To lose body-fat, sprinting for just an hour per week is better than jogging for seven hours, says a new study.
An hour per week or about 20 minutes per day for three days a week would be enough to lose body fat, especially in men.
“Sprints are a very time efficient form of exercise,” says Associate Professor Steve Boutcher, who led the University of New South Wales Medicine research.
The study lasted for 12 weeks, during which the participating men lost 2 kilograms, or about four and a half pound of body fat and put on 1.2 kilograms or a little over 2 and a half pounds of muscles in their legs and trunks. Also, they lost 17 percent of visceral fat.
Previous research has shown that high intensity exercises like sprinting are effective in improving health of overweight men with a sedentary lifestyle.
“The sprint program, LifeSprints, reduced visceral fat with seven times less exercise time and has a much greater impact on cardiovascular and metabolic health than reductions of subcutaneous fat stores in the legs and arms," said Steve Boutcher.
Experts recommend 30 minutes per day of moderate exercise for adults. Regular physical activity strengthens muscles, helps prevent type 2 diabetes and even keeps people from getting depressed.

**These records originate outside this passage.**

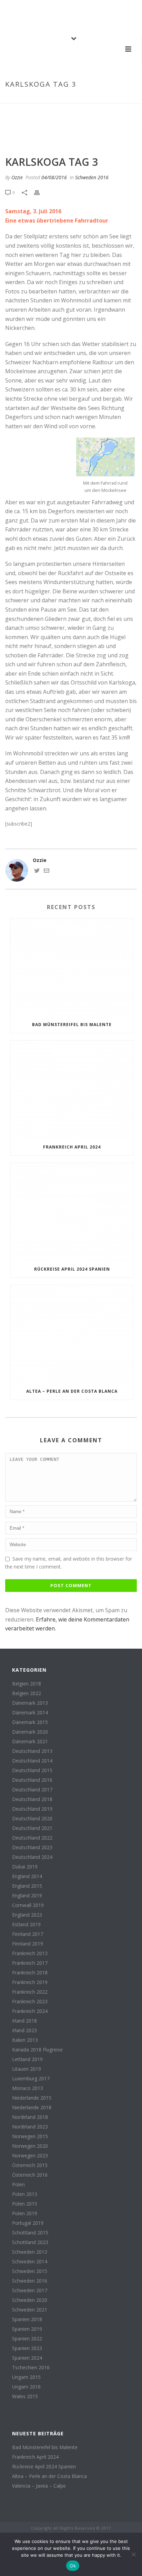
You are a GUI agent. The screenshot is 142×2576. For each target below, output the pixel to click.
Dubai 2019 (25, 1867)
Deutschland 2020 (32, 1818)
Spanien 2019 (27, 2329)
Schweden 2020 (29, 2300)
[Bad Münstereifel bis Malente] (72, 967)
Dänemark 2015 (30, 1722)
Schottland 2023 (30, 2242)
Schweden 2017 (29, 2290)
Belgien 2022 (26, 1693)
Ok (73, 2565)
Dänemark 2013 (30, 1703)
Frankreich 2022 (30, 1992)
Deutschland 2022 (32, 1838)
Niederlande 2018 (31, 2107)
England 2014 (27, 1876)
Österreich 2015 (30, 2165)
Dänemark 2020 (30, 1732)
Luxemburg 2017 (31, 2079)
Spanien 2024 (27, 2358)
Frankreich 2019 (30, 1982)
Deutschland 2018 (32, 1799)
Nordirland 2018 (30, 2117)
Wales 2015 (25, 2396)
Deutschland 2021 (32, 1828)
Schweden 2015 (29, 2271)
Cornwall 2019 (28, 1905)
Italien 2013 (25, 2040)
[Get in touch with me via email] (46, 871)
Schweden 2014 (29, 2262)
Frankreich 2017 (30, 1963)
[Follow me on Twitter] (37, 871)
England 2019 (27, 1896)
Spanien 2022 (27, 2339)
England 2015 (27, 1886)
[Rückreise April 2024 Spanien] (72, 1212)
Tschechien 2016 (31, 2367)
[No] (133, 2554)
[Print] (40, 192)
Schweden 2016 (58, 98)
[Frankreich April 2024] (72, 1090)
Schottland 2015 (30, 2233)
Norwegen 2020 (30, 2146)
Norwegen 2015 (30, 2136)
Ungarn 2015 (26, 2377)
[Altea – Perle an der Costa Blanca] (72, 1334)
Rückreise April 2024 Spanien (72, 1269)
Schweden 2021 (29, 2310)
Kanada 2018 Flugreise (37, 2050)
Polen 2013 (24, 2194)
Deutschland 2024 (32, 1857)
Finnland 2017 (27, 1934)
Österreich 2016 (30, 2175)
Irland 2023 (24, 2030)
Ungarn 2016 (26, 2387)
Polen (18, 2184)
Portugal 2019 (27, 2223)
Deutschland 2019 (32, 1809)
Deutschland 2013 (32, 1751)
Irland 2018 (24, 2021)
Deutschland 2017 (32, 1790)
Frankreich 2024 (30, 2011)
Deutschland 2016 (32, 1780)
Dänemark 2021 (30, 1741)
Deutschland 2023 (32, 1847)
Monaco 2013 (27, 2088)
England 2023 (27, 1915)
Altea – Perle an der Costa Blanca (72, 1391)
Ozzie (17, 177)
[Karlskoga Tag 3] (71, 130)
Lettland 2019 (27, 2059)
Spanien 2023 (27, 2348)
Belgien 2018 (26, 1684)
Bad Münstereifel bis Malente (72, 1024)
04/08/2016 (54, 177)
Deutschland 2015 (32, 1770)
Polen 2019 (24, 2213)
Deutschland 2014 (32, 1761)
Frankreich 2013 (30, 1953)
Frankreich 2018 (30, 1973)
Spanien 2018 (27, 2319)
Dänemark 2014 (30, 1713)
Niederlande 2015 (31, 2098)
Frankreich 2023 (30, 2001)
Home (30, 98)
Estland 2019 (26, 1924)
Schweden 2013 (29, 2252)
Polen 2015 (24, 2204)
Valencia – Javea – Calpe (39, 2486)
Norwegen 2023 (30, 2156)
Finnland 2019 (27, 1944)
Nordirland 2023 (30, 2127)
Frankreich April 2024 (72, 1147)
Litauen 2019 (26, 2069)
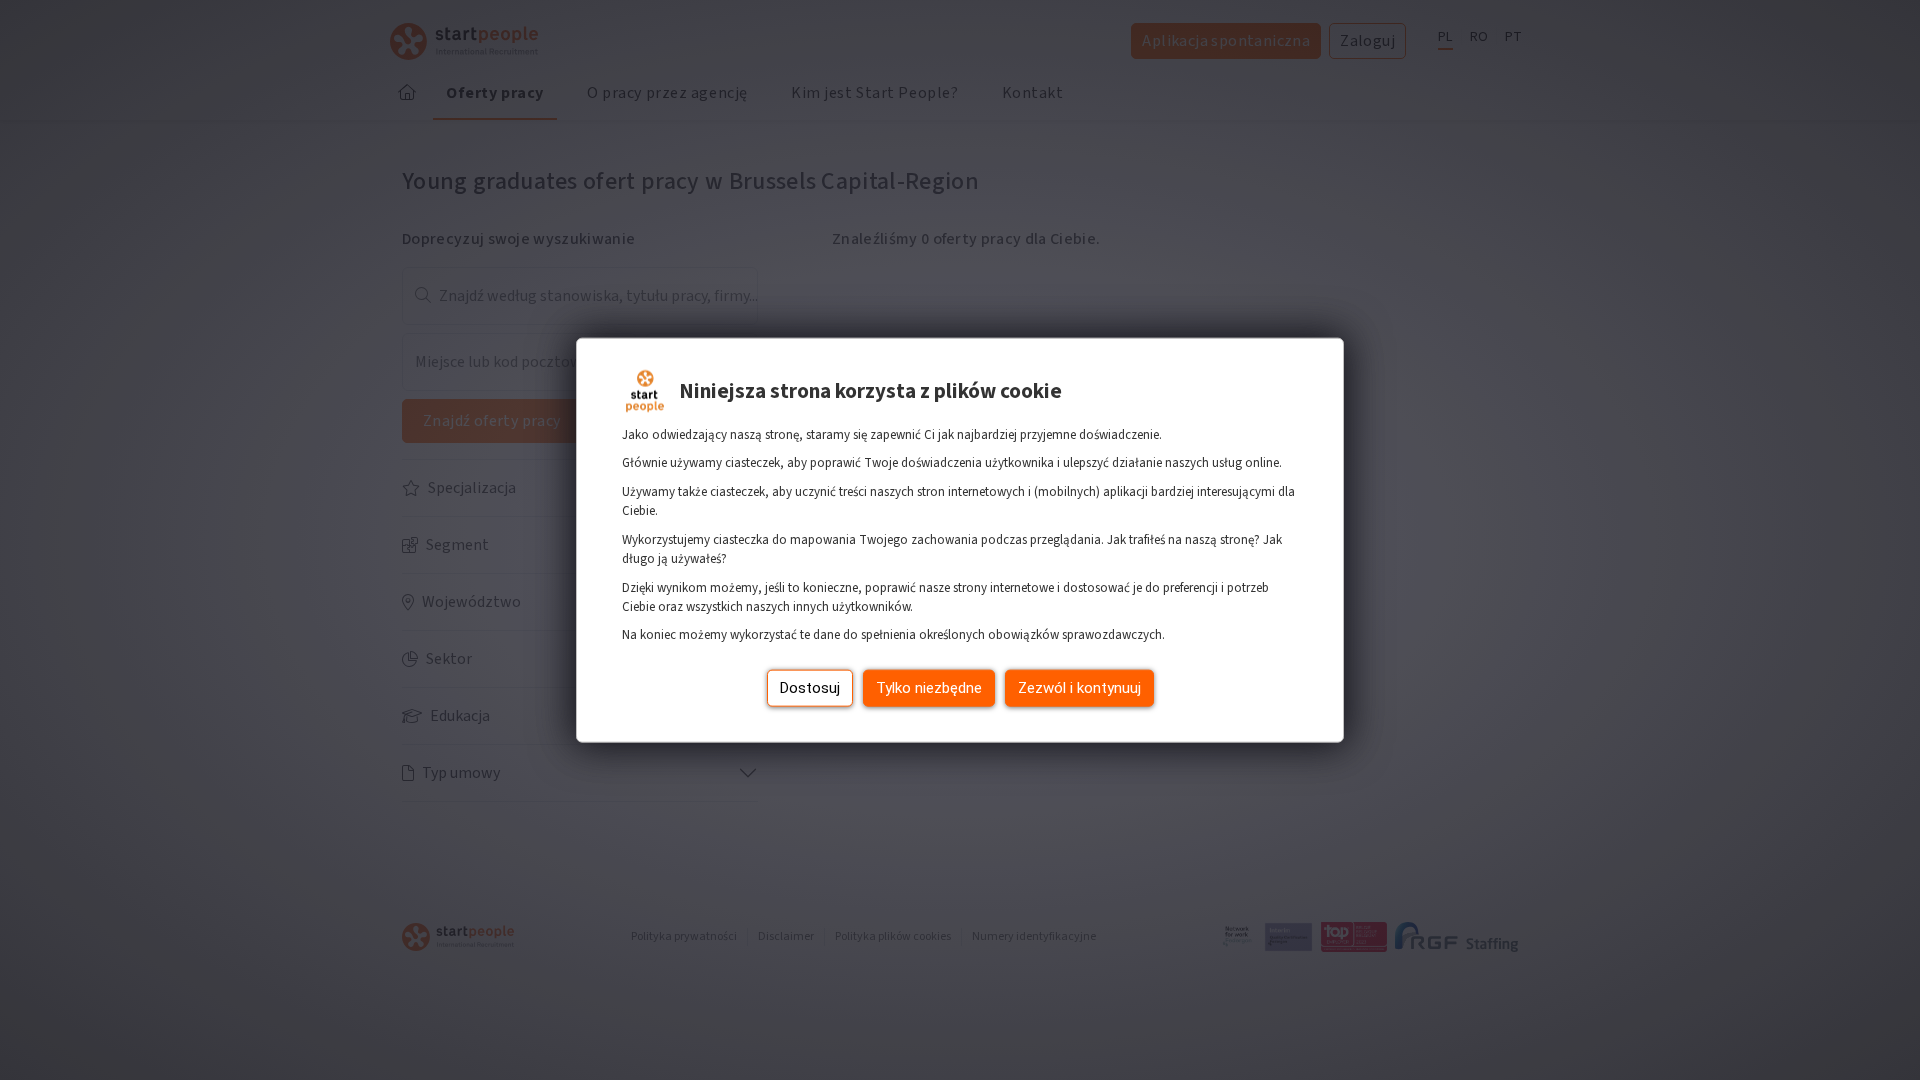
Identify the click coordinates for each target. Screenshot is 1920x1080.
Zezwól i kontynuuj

However, endurance exercises done over long durations, like marathons, may put people at high risk of various heart problems.
“Other studies using aerobic exercise, such as continuous jogging, have found that the amount of exercise needed to produce a similar decrease in visceral fat was around seven hours per week for 14 weeks,” Professor Boutcher says.
Sprinting helps in gaining muscle mass, researchers say.
“Participation in regular aerobic exercise typically results in little or no gain in muscle mass, whereas moderately hard resistance exercise over months may increase muscle mass. The amount of LifeSprints exercise, however, needed to significantly increase muscle mass appears to be much less,” Professor Boutcher said.